A mi siempre me ha parecido que por muy bilingüe, trilingüe, o plurilingüe que uno sea, la lengua nativa es la que impera en reacción a un daño físico inesperado. Sin embargo, esto es algo que únicamente he podido verificar en privado. Estando sólo en casa, si me pego una leche contra algo, o me quemo al sacar algo del horno, etc. mi reacción instintiva es utilizar lenguaje soez, en castellano, que haría sonrojar al Capitán Haddock. Sin embargo, nunca había tenido ocasión de comprobar que ocurriría si, en lugar de estar yo sólo, estuviese rodeado por angloparlantes. Es posible que, a un nivel subconsciente, esto resultase en la utilización de un “fuck!” en lugar de un “¡joder!”.
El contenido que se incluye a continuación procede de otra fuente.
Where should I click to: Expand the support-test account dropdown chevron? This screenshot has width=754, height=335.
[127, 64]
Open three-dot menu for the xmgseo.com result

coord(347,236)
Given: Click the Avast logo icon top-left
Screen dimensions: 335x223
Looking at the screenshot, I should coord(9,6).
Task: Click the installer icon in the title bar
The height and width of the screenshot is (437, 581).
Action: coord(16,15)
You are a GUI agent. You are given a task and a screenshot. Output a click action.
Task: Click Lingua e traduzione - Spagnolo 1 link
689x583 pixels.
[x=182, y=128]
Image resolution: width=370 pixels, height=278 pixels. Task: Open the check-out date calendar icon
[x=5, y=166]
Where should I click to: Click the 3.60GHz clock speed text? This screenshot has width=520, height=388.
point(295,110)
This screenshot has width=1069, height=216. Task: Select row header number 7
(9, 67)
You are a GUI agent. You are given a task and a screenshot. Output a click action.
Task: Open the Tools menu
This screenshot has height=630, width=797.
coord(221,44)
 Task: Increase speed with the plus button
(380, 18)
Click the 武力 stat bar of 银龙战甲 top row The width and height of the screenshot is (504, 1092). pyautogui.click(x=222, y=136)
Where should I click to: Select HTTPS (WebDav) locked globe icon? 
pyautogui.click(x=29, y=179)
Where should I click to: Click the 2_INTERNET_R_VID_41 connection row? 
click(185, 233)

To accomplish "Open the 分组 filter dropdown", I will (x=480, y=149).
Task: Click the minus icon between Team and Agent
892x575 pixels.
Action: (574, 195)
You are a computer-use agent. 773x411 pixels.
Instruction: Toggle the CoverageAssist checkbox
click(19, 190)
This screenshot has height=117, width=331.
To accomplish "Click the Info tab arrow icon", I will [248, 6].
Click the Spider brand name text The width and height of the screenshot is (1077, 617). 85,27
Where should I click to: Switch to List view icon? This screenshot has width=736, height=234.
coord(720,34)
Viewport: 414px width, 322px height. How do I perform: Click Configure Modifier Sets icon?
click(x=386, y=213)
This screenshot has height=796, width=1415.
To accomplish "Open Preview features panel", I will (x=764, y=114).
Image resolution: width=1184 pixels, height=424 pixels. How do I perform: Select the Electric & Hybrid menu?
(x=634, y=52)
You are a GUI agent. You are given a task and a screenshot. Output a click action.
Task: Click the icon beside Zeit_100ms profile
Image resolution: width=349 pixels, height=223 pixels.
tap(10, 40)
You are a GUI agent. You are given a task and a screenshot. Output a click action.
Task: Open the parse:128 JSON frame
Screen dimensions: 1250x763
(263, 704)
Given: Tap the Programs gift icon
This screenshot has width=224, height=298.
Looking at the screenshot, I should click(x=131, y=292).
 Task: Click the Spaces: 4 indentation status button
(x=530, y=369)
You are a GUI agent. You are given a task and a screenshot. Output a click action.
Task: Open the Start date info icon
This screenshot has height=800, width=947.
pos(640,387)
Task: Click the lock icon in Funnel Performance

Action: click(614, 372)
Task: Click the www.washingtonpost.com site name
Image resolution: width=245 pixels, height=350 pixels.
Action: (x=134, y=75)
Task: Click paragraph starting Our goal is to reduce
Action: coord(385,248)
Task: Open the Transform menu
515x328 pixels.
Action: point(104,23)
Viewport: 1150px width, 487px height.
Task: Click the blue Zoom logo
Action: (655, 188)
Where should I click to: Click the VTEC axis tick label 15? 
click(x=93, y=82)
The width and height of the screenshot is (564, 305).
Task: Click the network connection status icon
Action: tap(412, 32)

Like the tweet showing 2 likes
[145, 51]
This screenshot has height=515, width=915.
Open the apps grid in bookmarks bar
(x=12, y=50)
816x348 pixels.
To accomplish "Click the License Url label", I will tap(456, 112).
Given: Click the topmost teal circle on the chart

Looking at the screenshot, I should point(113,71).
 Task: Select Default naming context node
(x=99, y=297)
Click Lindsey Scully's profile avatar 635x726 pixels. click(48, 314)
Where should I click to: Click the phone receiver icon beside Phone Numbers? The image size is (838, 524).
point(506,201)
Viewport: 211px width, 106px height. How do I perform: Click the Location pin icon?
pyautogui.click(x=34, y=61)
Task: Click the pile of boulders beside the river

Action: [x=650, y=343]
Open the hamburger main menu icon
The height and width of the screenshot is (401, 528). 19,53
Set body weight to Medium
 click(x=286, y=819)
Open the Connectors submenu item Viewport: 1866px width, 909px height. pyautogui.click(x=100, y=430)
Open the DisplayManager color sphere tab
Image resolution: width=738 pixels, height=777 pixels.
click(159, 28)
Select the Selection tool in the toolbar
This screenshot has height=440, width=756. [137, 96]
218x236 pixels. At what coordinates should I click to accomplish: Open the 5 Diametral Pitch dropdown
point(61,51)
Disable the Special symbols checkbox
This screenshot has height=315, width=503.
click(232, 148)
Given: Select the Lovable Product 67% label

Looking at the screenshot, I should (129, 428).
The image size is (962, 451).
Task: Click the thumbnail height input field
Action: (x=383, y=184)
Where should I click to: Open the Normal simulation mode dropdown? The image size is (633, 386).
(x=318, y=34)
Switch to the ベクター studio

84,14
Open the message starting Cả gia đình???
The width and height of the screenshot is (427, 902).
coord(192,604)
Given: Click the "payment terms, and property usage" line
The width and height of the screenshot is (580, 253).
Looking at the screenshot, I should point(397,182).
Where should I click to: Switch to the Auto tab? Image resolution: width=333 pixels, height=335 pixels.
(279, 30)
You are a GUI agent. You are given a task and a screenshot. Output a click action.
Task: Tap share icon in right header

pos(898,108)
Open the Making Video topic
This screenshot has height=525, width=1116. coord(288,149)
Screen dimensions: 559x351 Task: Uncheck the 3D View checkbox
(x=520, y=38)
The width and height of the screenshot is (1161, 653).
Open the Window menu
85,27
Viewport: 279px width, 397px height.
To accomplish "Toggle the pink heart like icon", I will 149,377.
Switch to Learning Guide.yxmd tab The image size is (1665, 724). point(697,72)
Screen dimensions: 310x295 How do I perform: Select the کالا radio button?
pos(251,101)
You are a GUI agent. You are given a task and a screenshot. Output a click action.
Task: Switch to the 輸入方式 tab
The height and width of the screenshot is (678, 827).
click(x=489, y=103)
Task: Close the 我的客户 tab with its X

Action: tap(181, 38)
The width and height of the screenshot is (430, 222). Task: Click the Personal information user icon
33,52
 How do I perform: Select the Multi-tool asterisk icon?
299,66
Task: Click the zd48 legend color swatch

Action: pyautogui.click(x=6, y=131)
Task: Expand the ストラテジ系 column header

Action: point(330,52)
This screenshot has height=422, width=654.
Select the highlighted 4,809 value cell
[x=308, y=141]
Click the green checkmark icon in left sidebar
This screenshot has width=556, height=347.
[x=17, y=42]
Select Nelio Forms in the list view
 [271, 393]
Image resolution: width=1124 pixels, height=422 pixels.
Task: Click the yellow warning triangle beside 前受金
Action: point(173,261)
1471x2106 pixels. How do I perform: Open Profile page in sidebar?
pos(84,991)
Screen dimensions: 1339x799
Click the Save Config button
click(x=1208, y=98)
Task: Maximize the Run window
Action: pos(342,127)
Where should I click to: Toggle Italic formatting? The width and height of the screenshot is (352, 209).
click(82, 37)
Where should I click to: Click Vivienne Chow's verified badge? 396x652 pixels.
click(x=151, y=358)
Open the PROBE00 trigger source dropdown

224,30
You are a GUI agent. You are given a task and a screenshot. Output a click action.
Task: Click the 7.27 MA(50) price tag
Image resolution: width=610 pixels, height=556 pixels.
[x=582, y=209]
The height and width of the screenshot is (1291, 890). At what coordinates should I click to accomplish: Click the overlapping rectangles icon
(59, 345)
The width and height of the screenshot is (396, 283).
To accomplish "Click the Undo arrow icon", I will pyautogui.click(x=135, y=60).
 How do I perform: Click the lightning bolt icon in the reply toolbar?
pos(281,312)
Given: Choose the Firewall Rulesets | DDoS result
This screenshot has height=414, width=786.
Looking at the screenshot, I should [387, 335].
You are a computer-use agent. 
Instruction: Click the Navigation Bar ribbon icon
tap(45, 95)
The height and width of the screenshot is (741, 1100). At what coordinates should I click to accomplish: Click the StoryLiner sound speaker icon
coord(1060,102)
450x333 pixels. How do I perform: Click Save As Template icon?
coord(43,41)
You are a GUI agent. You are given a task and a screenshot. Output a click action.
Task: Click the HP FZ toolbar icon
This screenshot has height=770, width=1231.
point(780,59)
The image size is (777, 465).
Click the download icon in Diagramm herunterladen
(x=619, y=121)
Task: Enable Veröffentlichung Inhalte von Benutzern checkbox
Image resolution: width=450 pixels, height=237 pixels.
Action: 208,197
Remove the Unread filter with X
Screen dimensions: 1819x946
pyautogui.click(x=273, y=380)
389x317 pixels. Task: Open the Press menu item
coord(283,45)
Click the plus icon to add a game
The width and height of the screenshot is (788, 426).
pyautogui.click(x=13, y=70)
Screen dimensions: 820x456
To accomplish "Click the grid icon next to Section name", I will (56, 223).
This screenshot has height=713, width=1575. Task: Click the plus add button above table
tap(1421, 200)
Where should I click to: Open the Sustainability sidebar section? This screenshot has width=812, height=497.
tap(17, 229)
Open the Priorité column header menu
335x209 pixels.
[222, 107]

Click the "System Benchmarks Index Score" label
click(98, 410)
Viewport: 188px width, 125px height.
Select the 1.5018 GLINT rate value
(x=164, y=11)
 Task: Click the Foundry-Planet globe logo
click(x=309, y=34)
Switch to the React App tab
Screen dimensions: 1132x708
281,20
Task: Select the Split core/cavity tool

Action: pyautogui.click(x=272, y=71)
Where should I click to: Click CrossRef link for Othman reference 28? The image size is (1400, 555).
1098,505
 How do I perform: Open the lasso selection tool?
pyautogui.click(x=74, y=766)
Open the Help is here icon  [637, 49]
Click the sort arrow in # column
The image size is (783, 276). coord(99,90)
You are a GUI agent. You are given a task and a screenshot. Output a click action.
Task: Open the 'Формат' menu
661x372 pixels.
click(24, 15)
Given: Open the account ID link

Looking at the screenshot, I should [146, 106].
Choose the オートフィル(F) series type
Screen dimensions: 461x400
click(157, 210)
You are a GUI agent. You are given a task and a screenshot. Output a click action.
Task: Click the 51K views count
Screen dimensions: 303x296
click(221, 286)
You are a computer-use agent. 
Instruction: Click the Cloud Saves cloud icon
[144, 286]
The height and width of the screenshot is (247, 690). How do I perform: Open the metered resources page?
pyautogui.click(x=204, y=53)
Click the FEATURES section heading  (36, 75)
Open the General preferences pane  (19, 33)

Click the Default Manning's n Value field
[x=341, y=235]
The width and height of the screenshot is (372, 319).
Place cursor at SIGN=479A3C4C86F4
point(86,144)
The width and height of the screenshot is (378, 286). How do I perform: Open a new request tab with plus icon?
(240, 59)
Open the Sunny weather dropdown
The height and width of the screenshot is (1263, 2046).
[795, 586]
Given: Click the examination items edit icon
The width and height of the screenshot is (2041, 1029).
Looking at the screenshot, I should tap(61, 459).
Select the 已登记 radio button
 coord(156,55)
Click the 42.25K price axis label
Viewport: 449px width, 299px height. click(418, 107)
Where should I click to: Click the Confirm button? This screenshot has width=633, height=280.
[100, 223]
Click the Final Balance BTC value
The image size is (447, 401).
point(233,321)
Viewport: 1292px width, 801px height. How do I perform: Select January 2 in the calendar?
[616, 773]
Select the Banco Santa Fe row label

Pues bien, ayer pude comprobarlo empíricamente. Como todos los días, unos cuantos compañeros de clase (todos americanos) y yo nos dirigimos a uno de los comedores universitarios para comer. Uno de mis compañeros compró un vaso de café (que, aquí en los EEUU, se sirve en grandes vasos de plástico, como si te compras un refresco grande en el McDonalds). Una vez sentados, y debido a una serie de eventos fortuitos, dicho compañero acabo derramando los contenidos de dicho vaso sobre mi persona. Y, por si no lo sabíais, aquí el café se sirve a temperaturas exageradas (hace unos años, de hecho, hubo un caso muy famoso en el que McDonalds fue demandado cuando su café causó quemaduras de tercer grado a una anciana). Evidentemente, ser rociado con un líquido casi hirviendo genera un instante de dolor considerable, y mi reacción fue soltar un sonoro expletivo en medio del comedor. Y, a pesar de estar rodeado por angloparlantes, lo hice en castellano.

Hipótesis confirmada. Science. It works, bitches.

Sin novedad en el frente

Llevo casi un mes sin escribir en el blog, y este suele ser el punto en el que la gente me empieza a preguntar a ver si me ha pasado algo. Más bien todo lo contrario: no pasa nada digno de mención. Estas últimas semanas he estado totalmente consumido por mi trabajo, a cuenta de una publicación que hemos estado preparando para una conferencia, y no ha pasado nada interesante desde que volví de mi road trip navideño. Bueno, sí han pasado cosas interesantes a mi alrededor, como las elecciones primarias de EEUU, pero no he tenido tiempo para sentarme tranquilamente para escribir sobre ello. Como ya conté en “La vida del grad student”, la vida del estudiante de doctorado en EEUU a veces resulta un poco sobrecogedora. Pero bueno, ya enviamos la dichosa publicación (a ver si hay suerte y nos la aceptan) y ahora ya ando un poco más tranquilo.

Bueno, y tampoco es del todo cierto que no haya pasado nada. Tras el road trip, por fin me he puesto a aprender a conducir con un coche con marchas (ya que, hasta ahora, unicamente he tenido ocasión de conducir coches automáticos, incluido el coche de la autoescuela, y yo tengo intención de comprarme un coche con marchas). Estoy quedando todos los fines de semana con una amiga que amablemente me permite conducir su coche para familiarizarme con la transmisión manual. La primera hora fue la más “interesante”, con el coche calándose cada dos por tres, y pegando el ocasional acelerón de película, con olor a goma quemada incluido. Pero, pasado el periodo de aclimatamiento, ya consigo conducir sin que se me cale el coche (salvo en contadas excepciones), aunque todavía no le he pillado el punto justo al embrague. Pero bueno, simplemente hay que seguir practicando. Por lo menos he llegado al punto en el que puedo ir a un concesionario y probar un coche sin parecer un conductor inepto. De hecho, espero tener coche propio a mediados o finales de Febrero.